The project invited each artist to make a single channel work up to ten minutes in length in response to the writings of the late New Zealand conceptual artist Julian Dashper (1960-2009). Centrally focused on the history, theories and popular ideas of abstraction, conceptualism and minimalism as working methodologies, Julian Dashper's work sought to understand the cultural and geographical position of New Zealand globally. His practice considered how this country received and disseminated visual information, and manifested itself in various forms including paintings, photographs, found objects (which he infuses with abstract images), various multiples, limited edition CD and 12” records and a series of conceptually driven videos.

As Art Historian Christina Barton says; Dashper has “the unique perspective of attending to an internationalist art history from a distance, enabling him to devise strategies to work around his geographical isolation whilst simultaneously articulating its effects.” Curator George Clark (UK) says “While I’m interested in how the cinema can be understood as a place for engagement and circulation of art and ideas, Dashper's position outside of the dominant discussions of film and video, and his interest in history, distance and negation are also factors that have drawn me to consider his writings as a productive basis for this project. True to Dashper's work I have invited the artists to make responses that may take the form of negation or reframing of the terms of this invitation.”

A selection of Dashper's video works are available to view on the CIRCUIT website here.

New World (2016) Gavin Hipkins
Digital Video, Sound 12:38 minutes

“In this experimental Western the poetic meets prosaic via a Victorian travel report written for the purposes of emigration to Northeast Texas. An abstract frontier thesis where Western movie tropes and mythologised geographies are navigated through historic and contemporary printed matter.” – GH.
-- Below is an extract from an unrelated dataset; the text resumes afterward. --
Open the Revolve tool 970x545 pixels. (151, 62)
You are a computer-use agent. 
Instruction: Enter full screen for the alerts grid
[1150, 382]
Go into the density of it (2016) Louise Menzies
Digital Video, Sound 6: 30 minutes

Go into the density of it re-works a YouTube clip of Robert Smithson & Nancy Holt’s film Swamp (1969), replacing the original soundtrack with the Julian Dashper audio recording Blue Circles (2003), which captured the sound of spectators looking at Jackson Pollock's famous painting Blue Poles (1952). “Go into the density of it responds to an interest in documentation, how we tend to experience works like this in general, amongst a kind of cascade of documents and ripped versions of things that pass by, or sit open in a browser window that you mean to get back to… “ – LM

mean time 2016 (2016) Juliet Carpenter and Gregory Kan
Digital Video, Sound 5:38

mean time 2016 explores our complicity with anonymous agents and materials in our increasingly networked worlds, and the necessary relinquishing of anticipatory control in these unaffordable exchanges…” - JC mean time 2016 sets into motion a series of voracious feedback spirals, using recurrent neural networks to rework original text, and remapping the visual world in infrared and ultraviolet.

Untitled (ß) August 2016 (2016) Nathan Gray
Digital Video, Sound 11:56

Nathan Gray’s works take common restrictions as their starting point; curatorial briefs, self-imposed and group negotiated rules and the various physical, legal, economic and material restrictions of exhibition, performance and everyday life. Inspired by Julian Dashper’s video lecture Untitled (this painting) (2003), Gray’s Untitled (ß) speculates on the conceptual and physical parameters of his own performance to camera for This is not film-making, asking ‘What is the work? What is it now and in the future?’  

Victory Over The Sun, Or, Spaghetti Western Unlike You & Me (2016) Daniel Malone
Digital Video, Sound 11:21

Victory Over The Sun, Or, Spaghetti Western Unlike You & Me was shot in a former cinema, built in the late 1950s in a small town overlooking the Gulf of St Euphemia in southern Italy. Malone constructs a kind of portrait of the cinema that reveals both its former elegance and international Modernity, alongside its current obsolescence and perhaps equally beautiful dilapidation. A narrative is ambiguously laid over the images in the form of a voiceover telling the story of an unusual percussion instrument designed by Russian avant-garde composer Galina Ustvolskaya.